= International Society for Biological and Environmental Repositories =

The International Society for Biological and Environmental Repositories (ISBER) is a professional society of individuals and organizations involved in biospecimen banking. Its main activities include creating educational and training opportunities, providing an online forum service, showcasing related products and services, and creating opportunities for networking. It also has published works.

==Membership==
Membership includes organizations and individuals from over 30 countries involved in long-term preservation and storage of animal, environmental, human, microorganism culture, museum, and plant/seed collections. A complete list of members is available on the ISBER website.

==Meetings==
ISBER holds one international meeting each year. Lectures, workshops, poster presentations, and working group discussions focus on technical issues and challenges such as quality assurance and control, regulations, human subject privacy and confidentiality issues, and provide information about sources of equipment and expertise.

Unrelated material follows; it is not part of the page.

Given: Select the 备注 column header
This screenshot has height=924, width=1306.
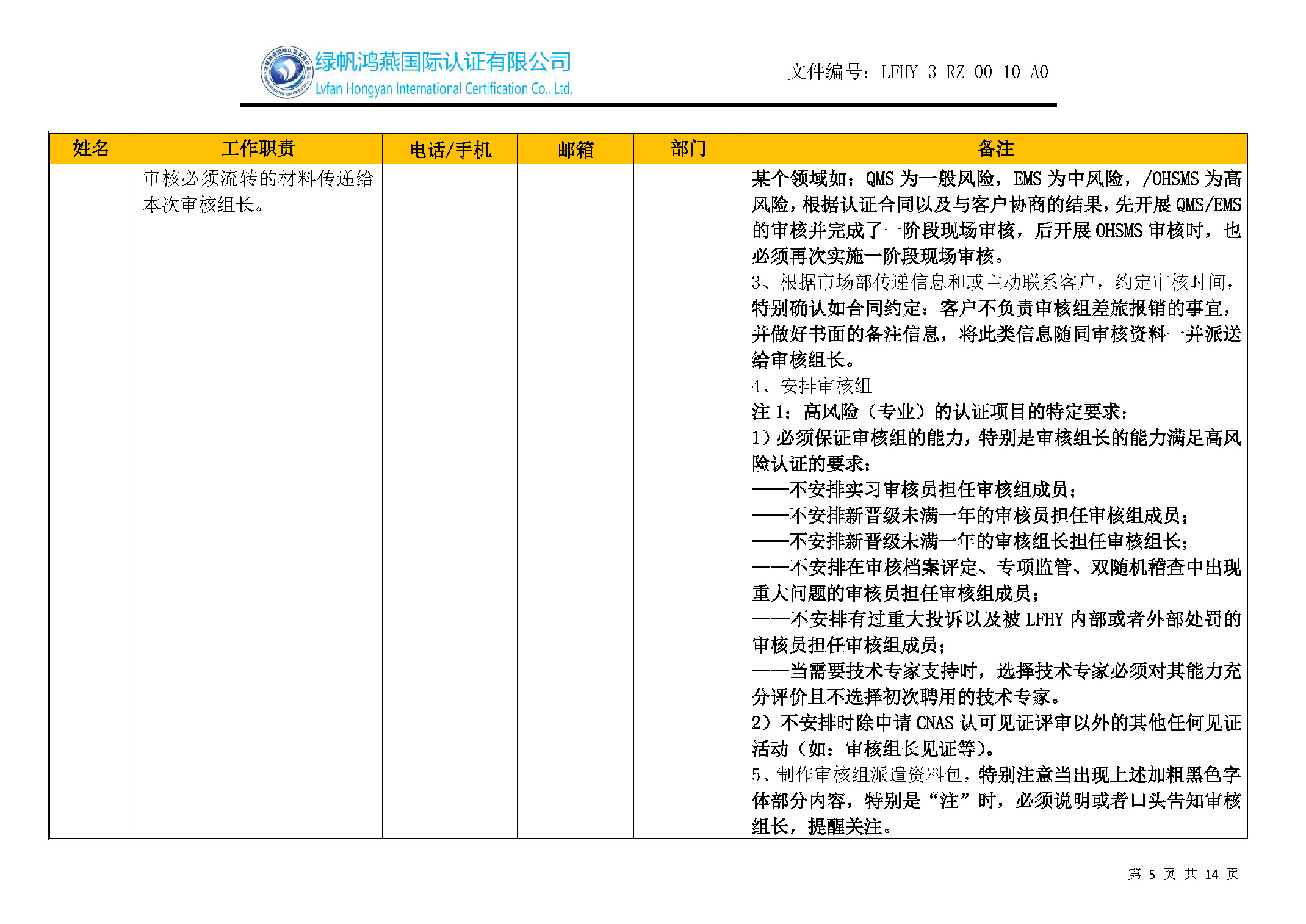Looking at the screenshot, I should (995, 148).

=== ISBER Annual Meeting Locations ===

Source:

- May 7-10, 2019 - Shanghai, China
- May 20-24, 2018 - Dallas, TX, USA
- May 9-12, 2017 - Toronto, ONT, Canada
- May 20–24, 2014 - Orlando, FL, USA
- 2013 - Sydney, NSW, Australia
- 2012 - Vancouver, BC, Canada
- 2011 - Arlington, VA, USA
- 2010 - Rotterdam, SH, Netherlands
- 2009 - Portland, OR, USA
- 2008 - Bethesda, MD, USA
- 2007 - Singapore
- 2006 - Bethesda, MD, USA
- 2005 - Bellevue, WA, USA
- 2004 - New York, NY, USA

==Best Practices==
The ISBER Best Practices are publications periodically reviewed and revised to reflect advances in research and technology. The fourth edition (2018) of the Best Practices builds on the foundation established in the first, second, and third editions which were published in 2005, 2008, and 2012 respectively. The fifth edition is currently being written.

=== Current Best Practices ===
ISBER Best Practices: Recommendations for Repositories provides repository professionals with standardized guidelines for the management of biobank specimen collections and repositories. The most current version of the ISBER Best Practices was published in Biopreservation and Biobanking (BIO), February 2018 issue.

==Biorepository Proficiency Testing Program==
Developed in collaboration with the Integrated Biobank of Luxembourg (IBBL), the Biorepository Proficiency Testing Program is designed to allow biorepositories to assess the accuracy of their quality control assays and characterization of biospecimens. Participants can compare their results with those obtained in other laboratories and can identify testing issues that may be related to individual staff performance or calibration of instrumentation used in biospecimen quality control. The program provides guidance to biorepositories so they can take appropriate remedial action to be in compliance with ISO/IEC 17043:2010, providing a necessary External Quality Assessment tool for biorepositories who wish to seek accreditation (ISO 17025, CLIA or equivalent).